In SAC, the transpose and tmp are optimized away
by one or more flavors of "with-loop folding",
so the resulting C code would be something like:
for( i=0; i< shape(A)[0]; i++) {
for( j=0; j<shape(A)[1]; j++) {
z[i,j] = A[i,j] + B[j,i];
}
}
Also, in SAC, gauss-jordan, etc., would work on unums with no changes
to the J/APL code, and with no need to kowtow to an implementor
(or to become one yourself).
The major limitation of SAC, at present, is its lack of a one-bit Boolean
data type. Introduction of one-bit Booleans, which would require modest
sac2c compiler enhancements, would do a lot for unums.

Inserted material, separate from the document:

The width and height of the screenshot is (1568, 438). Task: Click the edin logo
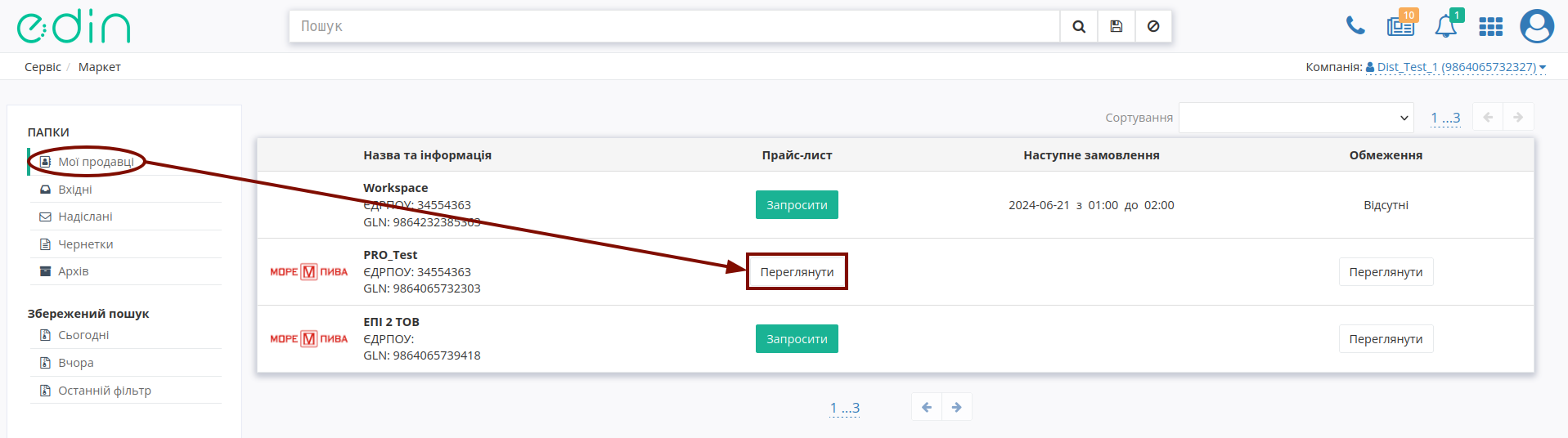pyautogui.click(x=74, y=27)
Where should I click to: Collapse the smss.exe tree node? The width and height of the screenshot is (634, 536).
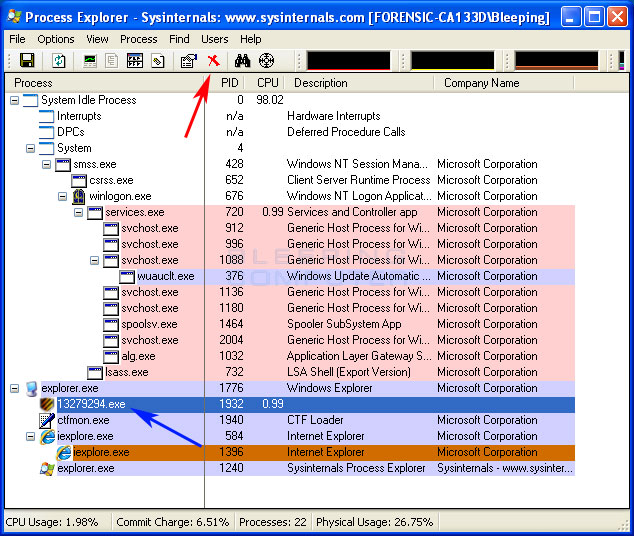[x=46, y=164]
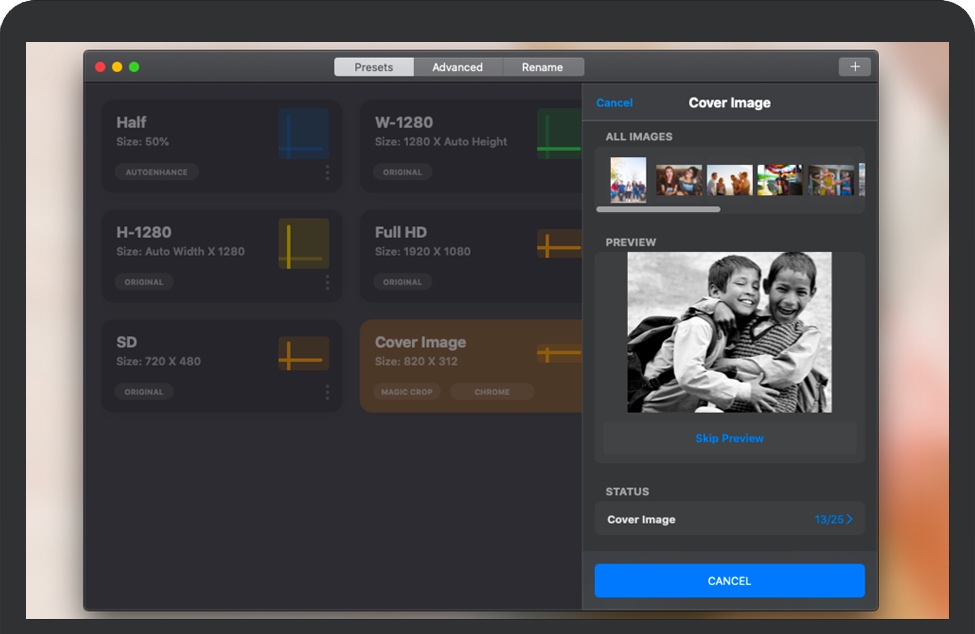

Perhaps Sven-Bodo has something to say about this topic, which
is why I've CC'd him on this message.
However, there are still a few places where specialized primitives (or
stdlib
functions) could outperform such an implementation, as described above.
I suspect that they are, in practice, not frequently encountered.
If somebody wants to volunteer to do the one-bit Boolean support for
SAC, we can find out!
Bob
On 16-04-28 06:16 AM, Raul Miller wrote:
> Btw, just to be clear: when I said "implement in J" I did not mean
> "modify the interpreter" or anything like that. I would not expect
> (p.inv) to work on native unums.
>
> Instead, I meant to define words like add, sub, mul, div, fmt, ...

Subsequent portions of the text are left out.